> Directions for this task
Reproduce verbatim the lines of the material below, starting at the line that contains "Task: Click the Save file icon" and stopping after the line that contains "tap(105, 306)".

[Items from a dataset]
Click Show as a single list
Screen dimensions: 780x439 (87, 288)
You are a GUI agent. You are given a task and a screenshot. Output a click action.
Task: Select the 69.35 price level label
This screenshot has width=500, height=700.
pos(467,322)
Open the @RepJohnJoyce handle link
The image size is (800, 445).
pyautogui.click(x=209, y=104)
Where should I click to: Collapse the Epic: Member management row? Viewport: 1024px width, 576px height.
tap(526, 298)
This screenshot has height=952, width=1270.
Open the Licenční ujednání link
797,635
* * *
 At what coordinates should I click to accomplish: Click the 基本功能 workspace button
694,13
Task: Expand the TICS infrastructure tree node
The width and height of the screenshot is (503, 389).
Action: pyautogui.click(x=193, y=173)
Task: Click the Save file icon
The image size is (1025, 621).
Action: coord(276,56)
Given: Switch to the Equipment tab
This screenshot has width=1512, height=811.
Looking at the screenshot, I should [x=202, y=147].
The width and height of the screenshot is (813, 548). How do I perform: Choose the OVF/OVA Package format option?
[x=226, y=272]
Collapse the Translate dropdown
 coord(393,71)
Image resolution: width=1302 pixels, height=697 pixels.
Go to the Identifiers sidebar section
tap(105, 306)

> The result
Task: Click the Save file icon
The image size is (1025, 621).
Action: coord(276,56)
Given: Switch to the Equipment tab
This screenshot has width=1512, height=811.
Looking at the screenshot, I should [x=202, y=147].
The width and height of the screenshot is (813, 548). How do I perform: Choose the OVF/OVA Package format option?
[x=226, y=272]
Collapse the Translate dropdown
 coord(393,71)
Image resolution: width=1302 pixels, height=697 pixels.
Go to the Identifiers sidebar section
tap(105, 306)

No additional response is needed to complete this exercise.